部分环节:对已知样本进行突变,突变样本按队列执行测试并获取执行路径位图,测试进程崩溃则针对新崩溃样本保存当前突变样本,测试进程未崩溃则根据执行路径位图判断突变样本价值,若有则将突变样本加入有效样本队列,否则丢弃样本,直至队列处理完毕,取有效样本队列中的突变样本再次突变并重复模糊测试,扩大测试覆盖面。
在调用API前满足前置条件,使用路径反馈约束突变样本,有效提高模糊测试覆盖面,可高效率进行模糊测试,提高发现Windows内核提权漏洞的可能性,可以针对Windows下所有系统API调用进行模糊测试,保证获取样本执行路径的速度。
此外,还有下一代技术工具解决方案 —— 交互式应用安全测试 IAST。
在软件测试中,多种不同类型的DAST解决方案,有着与免疫系统识别病毒相类似的原理(冥冥中指证着宇宙间遥远的相似性这一假说?)。
疫苗研制的技术路径及原理
1、传统的灭活疫苗:攻击病毒,将病毒残片放入人体,让免疫系统了解病毒的模样,提前准备。
2、重组蛋白疫苗:重组蛋白疫苗,了解疫苗蛋白结构再合成工艺。
3、扩展性强的病毒载体疫苗:拆解病毒,制造良性病毒,加速病毒弱化,但时间长且腺病毒载体不一定能合上。
4、热门的MRNA疫苗:把因破译病毒蛋白后的病毒结构写进去,人体细胞自己生长病毒“模特”,然后免疫系统自我认知。
三、DAST 和 SAST 的区别
静态应用安全测试 SAST与 DAST 使用相反的方法。
在全面了解内部工作(源代码、二进制等)的情况下,从内到外查看应用。这种“白盒”测试的目标是识别代码问题。在 SAST 期间,应用不会运行,因为 SAST 检查的是应用的源代码,而不是它在运行时的表现。SAST 审查应用的数据和控制路径是否存在安全弱点。
SAST 使用时间阶段:
在软件开发生命周期 SDLC的早期使用,可迭代提供结果,同时开发人员为应用创建代码段,以组成持续集成/持续部署 CI/CD方案。

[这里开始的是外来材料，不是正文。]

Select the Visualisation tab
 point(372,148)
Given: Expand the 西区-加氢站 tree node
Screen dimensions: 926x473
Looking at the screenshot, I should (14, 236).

SAST 的分析结果可以识别确切的薄弱代码行,帮助开发人员在编码过程中解决软件问题。
DAST使用时间阶段:
理论上可以在 SDLC 的构建集成阶段及早期使用 ,但在实际操作中通常都是在稍后的测试和生产阶段才使用。在这些后期阶段,应用已经构建完成,因此可以在运行时进行分析。
DAST 可以识别潜在的漏洞,但不能识别薄弱代码所在的行。
四、DAST 的作用
DAST 扫描程序在扫描 Web 应用程序之前首先对其进行爬网。这让扫描器可以找到 Web 应用程序中页面上所有暴露的输入,然后对这些输入进行一系列漏洞测试。
DAST 测试可以查找范围广泛的漏洞,包括可能使应用程序容易受到跨站点脚本或 SQL 注入攻击的输入/输出验证问题。
DAST 测试可以帮助发现配置错误和错误,并识别应用程序的其他特定问题。
大多数 DAST 解决方案仅测试支持 Web 的应用程序公开的 HTTP 和 HTML 接口。但是,也有些解决方案是专门针对非Web协议和数据畸形设计的,例如远程过程调用、会话发起协议等。